Wait! This is a bous for a reason. Did you already read part one and part two of our flea market series?

Flea market guide Atomic Ranch

Hold and Deliver.

Most dealers are willing to hold large items for you while you continue shopping and bring “sold” labels so everybody else knows the Heywood Wakefield headboard is spoken for. It is expected, however, that you will be able to take your items out of the booth before the vendor starts packing and can provide transportation yourself. If you plan to buy furniture, then it’s best to arrive in a large enough vehicle because very few vendors offer delivery and then it will certainly include a fee.

Can’t Live without it.

If you find something and know you love it, buy it now. Every flea market is rife with “I can’t believe it got away” moments that could have been easily avoided. Someone else might buy that turquoise Blenko vase you decided to come back for later.


It’s an art form, it’s nerve-racking and dealers absolutely expect it. You won’t find many price tags, so it’s best to find the booth’s owner and ask for the price. Some will mention right away how much they were asking in the morning; how much they’re asking now and whether or not they’re open to offers. Others will wait for you to make the first move.

The first price you’re given and the amount the dealer is willing to sell for are almost always two different things. Dealers work out a buffer of around 10-20% that they’d be willing to negotiate. They may be more generous if you buy several items or if you’re a repeat customer.


There are any number of reasons why a flea market dealer would decide to lower a price for you. Maybe it’s the end of the day and he or she wants to sell whatever possible before packing. Maybe he likes the band on your shirt or your canine companion is really cute. Most likely, however, it’s because you’ve been delightfully kind and one good turn deserves another.

Greet vendors with a smile and a “hello,” keep bags from swinging loosely and only inspect items you actually consider purchasing. Small talk about the day’s weather and compliments for the overall look of the booth are usually good conversation topics while you browse. If you choose to leave and not pursue an item, put it back the way you found it and say, “thank you” on your way out.

If you find something you like, ask about the price.
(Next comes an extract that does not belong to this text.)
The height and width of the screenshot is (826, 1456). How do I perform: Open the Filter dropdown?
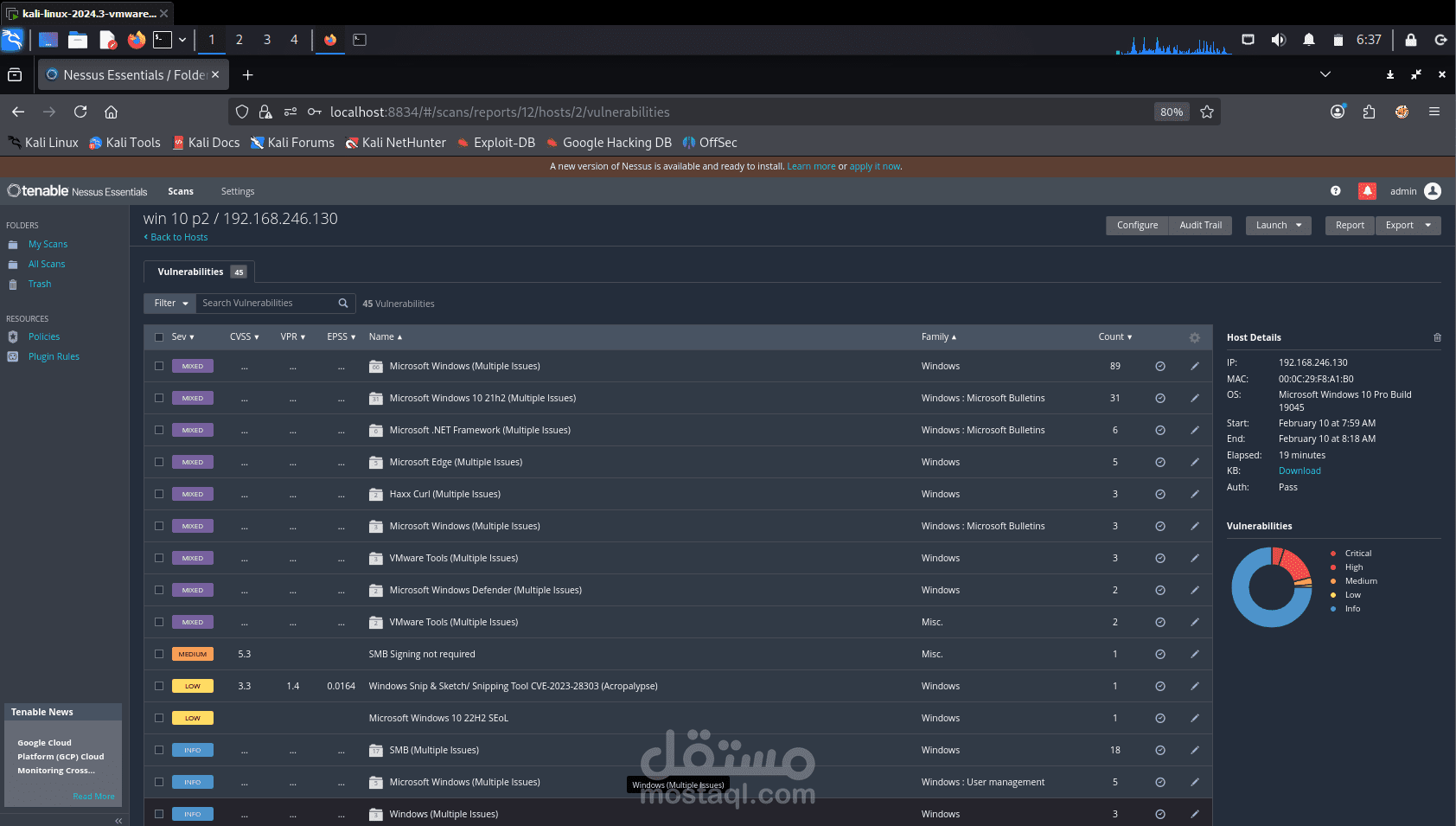(x=169, y=303)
If you know an item to be worth quite a bit more than the asking price, then it’s best go for it without making the dealer think too much about the object’s value. If the cost is over what you would consider paying, you can either ask “is that your best price?” or counter with a reasonable number that is within the 10-20% range mentioned above. Usually, this will be accepted, cash is exchanged, and everybody moves on.

Be up honest about your budget. If you can’t afford something, don’t be too shy to say so. You can mention that you only have X amount of cash on you and thank the vendor for their time. They may work with your price to make a sale, but it’s just as likely that they will not. Either way, this method does not insult the quality of their merchandise or the reasoning behind their prices.

Practice Makes Perfect.

The more frequently you do something, the better you will get at it—and it is the same with the flea market. You will start to recognize the regular vendors who give good deals, become adept at the art of negotiation and find more ways to enjoy the flea market shopping experience.